Teabagger in Decline spews:
@18 yes, hold people accountable for being irrisponsible. What if it was you child in the car? Would you be as understanding? It appears that the dilema is that if it doesn’t affect oneself then you can let it slide. Like if a member of a family kills another person accidentally, so long as the accident didn’t occur to your child then you don’t care. Why were the families of 9/11 compensated for? Was that an accident? Or out of the hands of the airlines? Do we just hand out money out of sympathy to everyone?
How do you justify that action with respect to holding someone accountable and responsible, because the whole point of it was to protect the airlines from a mass lawsuit as to be accountable and responsible, and yet not hold a parent responsible in some way for their stupidity.
What if the child kills your child by accident but it could have been prevented if they were more responsible? How can you justify fighting for yourself in principle if it doesn’t apply to the offending party even if it is kept within their own circle of life?
How can we even be allowing some people to stand in the way of marriage equality when it is perfectly acceptable to you to have a parent be irresponsible and not accountable for any of their responsibility?
Teabagger in Decline spews:
On another note – you hear story after story of a parent being arrestted or kids taken from their parents because they left young kids unattended either in the house or car, you know because they were looking for a high or needed a gambling fix at the local casino, and they didn’t have the money for a baby sitter.
But leaving a loaded gun or knife or hammer or brick or foreign object and leave them unattended to watch what they are doing, and they injure someone else in the process and the parent isn’t held accountable.
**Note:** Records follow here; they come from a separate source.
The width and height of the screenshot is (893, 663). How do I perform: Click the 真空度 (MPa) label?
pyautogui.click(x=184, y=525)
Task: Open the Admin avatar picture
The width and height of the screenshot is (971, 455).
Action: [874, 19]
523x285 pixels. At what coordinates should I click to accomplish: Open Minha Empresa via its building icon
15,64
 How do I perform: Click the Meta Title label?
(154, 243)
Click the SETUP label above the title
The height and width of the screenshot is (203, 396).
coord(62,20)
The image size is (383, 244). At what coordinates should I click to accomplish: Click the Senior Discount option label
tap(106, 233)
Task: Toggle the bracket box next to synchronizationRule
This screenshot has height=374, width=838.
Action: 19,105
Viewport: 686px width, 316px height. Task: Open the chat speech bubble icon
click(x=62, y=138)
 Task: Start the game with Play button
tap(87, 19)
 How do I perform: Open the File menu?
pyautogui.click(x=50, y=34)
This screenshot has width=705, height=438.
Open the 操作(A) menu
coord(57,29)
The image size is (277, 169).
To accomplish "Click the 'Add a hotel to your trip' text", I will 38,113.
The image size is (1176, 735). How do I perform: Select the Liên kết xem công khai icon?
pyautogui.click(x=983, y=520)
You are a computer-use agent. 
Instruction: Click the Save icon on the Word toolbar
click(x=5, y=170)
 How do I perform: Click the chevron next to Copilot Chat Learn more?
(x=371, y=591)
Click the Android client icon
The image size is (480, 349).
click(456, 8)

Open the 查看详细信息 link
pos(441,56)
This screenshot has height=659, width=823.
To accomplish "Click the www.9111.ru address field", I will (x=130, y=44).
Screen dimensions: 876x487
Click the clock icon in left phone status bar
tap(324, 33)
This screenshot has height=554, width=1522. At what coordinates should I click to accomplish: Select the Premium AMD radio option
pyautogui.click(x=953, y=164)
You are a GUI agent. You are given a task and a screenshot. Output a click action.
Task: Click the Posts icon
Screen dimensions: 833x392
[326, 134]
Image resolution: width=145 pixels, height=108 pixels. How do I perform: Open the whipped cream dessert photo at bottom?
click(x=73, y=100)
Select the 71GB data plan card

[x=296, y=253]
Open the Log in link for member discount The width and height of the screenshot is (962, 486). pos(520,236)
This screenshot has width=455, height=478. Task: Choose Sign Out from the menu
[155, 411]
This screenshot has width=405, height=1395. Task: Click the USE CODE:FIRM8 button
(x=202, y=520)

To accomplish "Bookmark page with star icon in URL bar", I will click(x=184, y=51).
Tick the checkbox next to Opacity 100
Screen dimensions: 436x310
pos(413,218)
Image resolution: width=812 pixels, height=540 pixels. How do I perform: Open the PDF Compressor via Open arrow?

One is excusable and the other isn’t. Who’s playing god here or king?
Mark Adams spews:
@19 @20 It’s about the law and the facts of the case. That is what the United States systems of laws is based on. If a three year old injures their younger sibling whether it’s with a brick, gun, knife, screwdriver, ect. It’s not likely the parent or parents will be punished. On some level the parent or parents are arguable negligent, but anyone who has dealt with a three year old knows these kind of things happen. Even when the three year old is not Stewie Griffith. A three year old isn’t culpable. One may argue under the Roman rules that the father should punish the three year old up to killing the child. While that won’t fly today the legal principles and rights of parents do apply. If both children are the parent or parents child there is no one for the parent or parents to sue. If their three year old injures someone else then the parents may be sued to make those parents whole. It’s unlikely a prosecutor will hold the parents responsible for the actions of their three year old child. Now the parent hands the child a loaded gun or a knife and tells child to use it then you have a different set of legal facts that the parent is culpable.